"En Tunisie, l'orgasme, c'est tabou", glisse la sexologue Khadija Kaaniche au détour d'une phrase.
"Ici, on n'est pas libre de parler d'orgasmes", confirme Kaouther, 21 ans. "Avec mes amis proches, je peux en parler, mais pas trop - déjà parce que peu d'entre elles ont vécu des relations", ajoute Mabrouka. A 28 ans, elle affirme qu'il est "difficile d'échapper aux tabous et aux blocages".
Mais aujourd'hui, c'est le 21 décembre, Journée internationale de l'orgasme décrétée par l'association Global Orgasm for Peace. Alors c'est maintenant, ou jamais. Et en commençant par le début. Il va sans dire que tous les prénoms ont été changés.
Le bon tuyau
Tout a commencé dans les toilettes. A 9 ans, Kaouther est tombée sur l'orgasme par hasard, en utilisant le tuyau des toilettes. "J'ai ressenti un bien-être fou", se souvient la jeune fille. De fil en aiguille, elle se met à "le faire" une fois par semaine, puis trois, toujours en cachette dans ces toilettes. Elle avait découvert la masturbation.
Initialement dédié à l'hygiène, inamovible, démocratisé à travers les foyers, ce tuyau est toujours là quand on en a besoin. Elles sont nombreuses à avoir découvert le plaisir grâce à lui.

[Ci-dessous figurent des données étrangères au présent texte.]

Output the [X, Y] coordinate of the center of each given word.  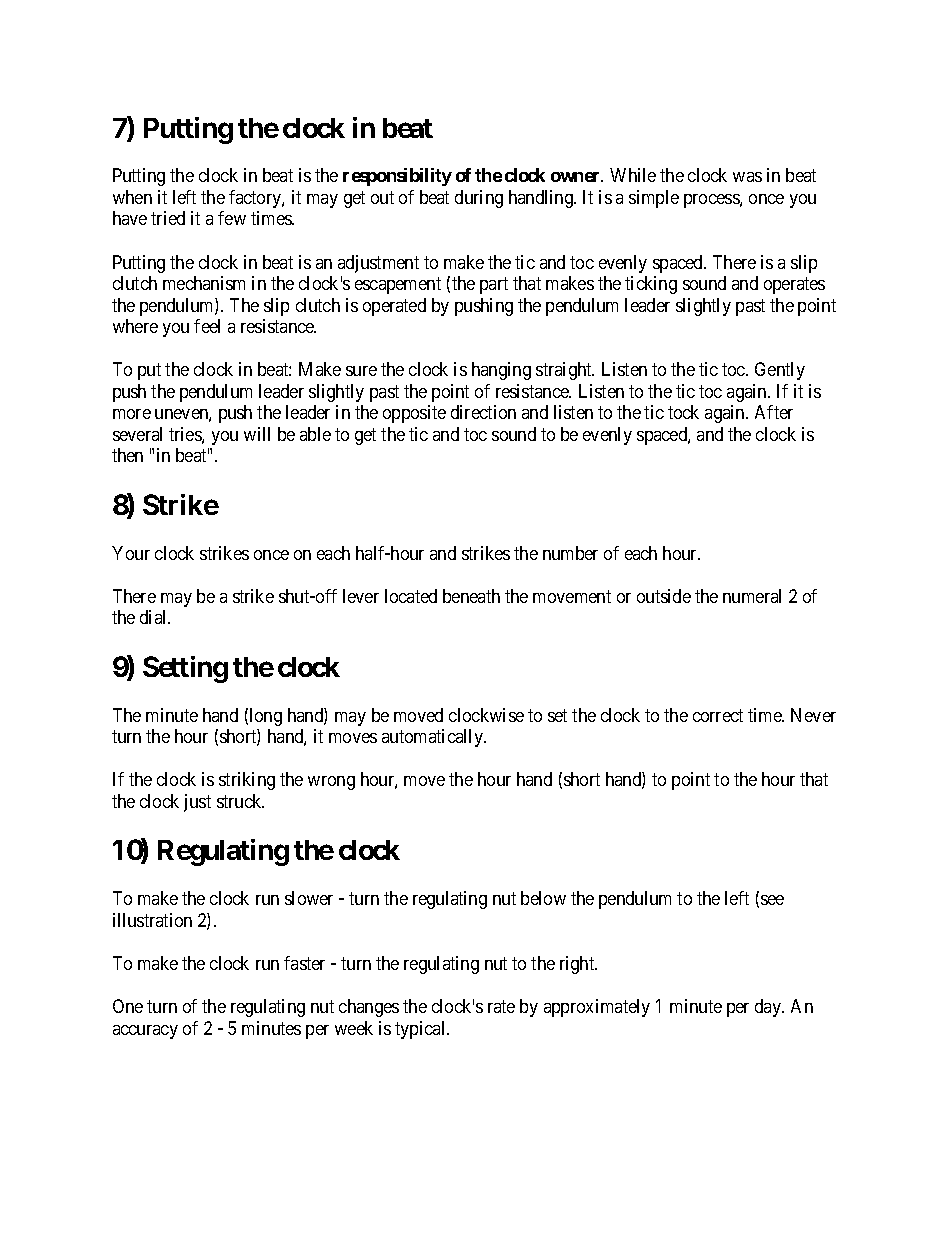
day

Mabrouka s'en souvient également: "J'ai découvert que je ressentais des choses quand je mettais le jet d'eau des toilettes entre mes jambes. Mais ce n'est que plus tard, à 15 ans, qu'elle jouit d'un véritable orgasme clitoridien. "Toujours avec mon tuyau", précise-t-elle en rigolant. Mais le tuyau n'est pas éternel. Elle s'est mise à utiliser ses doigts devant des films érotiques.
Toutes ne sont pas passé par les toilettes. A 13 ans, Farah lisait un magazine pour ado. Des filles y posaient des questions à un sexologue. Farah n'est pas trop au courant. Alors, elle s'y met. "La première période, c'était addictif, je me masturbais dès que je pouvais". Elle a aujourd'hui 38 ans et s'en souvient comme si c'était hier: "Je faisais des records de combien je pouvais en avoir successivement".
Farah n'est pas la seule à avoir séché le tuyau. Les garçons, surtout, ne peuvent pas en tirer grand chose.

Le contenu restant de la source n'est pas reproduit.